Quali saranno allora i veri temi in agenda?

Sicuramente il problema della crescita economica resta fondamentale e c’è il problema delle valute, già sul tappeto da diversi anni. I paesi occidentali ritengono che la Cina mantenga molto basso il valore della sua valuta e ciò falserebbe il regime degli scambi internazionali. C’è poi il grande tema degli investimenti: come si ripartiranno? Che tipo di protezione si garantisce agli investimenti stranieri? Sono argomenti che non si esauriscono a breve perché questi vertici sono preparati con molta pazienza e per molti mesi dai funzionari dei diversi governi e faticosamente discutono i vari punti, quindi non penso ci dovremo attendere particolari sorprese.

C’è d’aspettarsi una presa di posizione decisiva nei confronti della Siria?

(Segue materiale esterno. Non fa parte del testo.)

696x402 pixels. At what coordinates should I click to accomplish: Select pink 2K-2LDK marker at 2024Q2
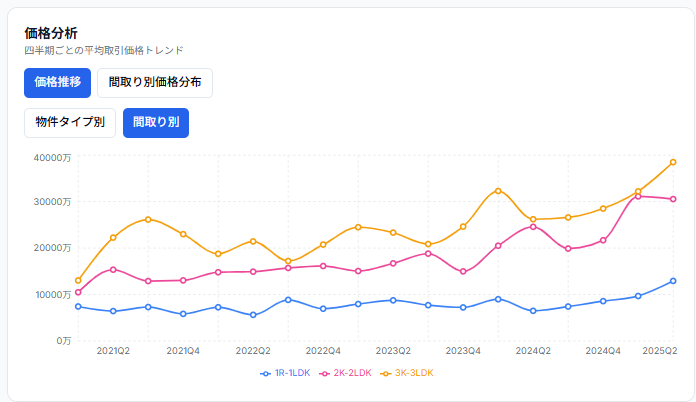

Viste le posizioni molto distanti tra i membri, il comunicato stampa finale di questo vertice sarà abbastanza superficiale e diventerà un appello per far cessare le ostilità, rileverà il rispetto della legittimità interna e internazionale, non farà o dirà niente di sostanziale sullo specifico della crisi siriana.

Il risultato quindi sarà l’immobilismo e lascerà campo libero all’intervento armato…

Quello che sta accadendo in Siria non è un problema esclusivamente siriano e ha poco a vedere con la Siria in quanto tale. In realtà dietro c’è una lotta per l’egemonia della regione tra Iran e Arabia Saudita e Turchia, il cui ruolo sta crescendo e si inquadra in uno scontro a tutto campo tra sciti e sunniti e la Siria purtroppo diventa terreno di battaglia di interessi che si decidono altrove.

Il problema della Siria quindi non è un problema solo interno…

La situazione è estremamente frammentata. I ribelli sono una galassia. Ci sono gli alawiti che sono la formazione cripto-sunnita. Ci sono sunniti radicali e moderati, alcuni sono vicini ad Alqaeda, ci sono i salafiti: ognuno di questi gruppi ha sponsor esterni e la situazione resta critica. Lo stesso Assad può contare sull’appoggio dell’Iran, sugli hezbollah libanesi. nessuno Quindi degli attori gioca una partita per proprio conto. Quello che finora ha reso intrattabile il conflitto siriano sono proprio questi interessi esterni che poco hanno a che fare con il futuro del Paese, mentre riguarda uno scontro abbastanza serio tra queste diverse anime del medi oriente.

Non si prospettano soluzioni…

Non è sufficiente un cessate il fuoco in Siria, ci vuole nell’emergenza, ma in realtà ci vorrebbe una volontà internazionale che spinga per un accordo regionale per tutto il Medio oriente, perché in questi territori non c’è nessuna istituzione che lavori per la prevenzione dei conflitti e tutto è risolto o con l’uso della forza o attraverso interventi di altri attori esterni. Manca questo meccanismo ed è questo che rende sempre così fragile la situazione in quest’area.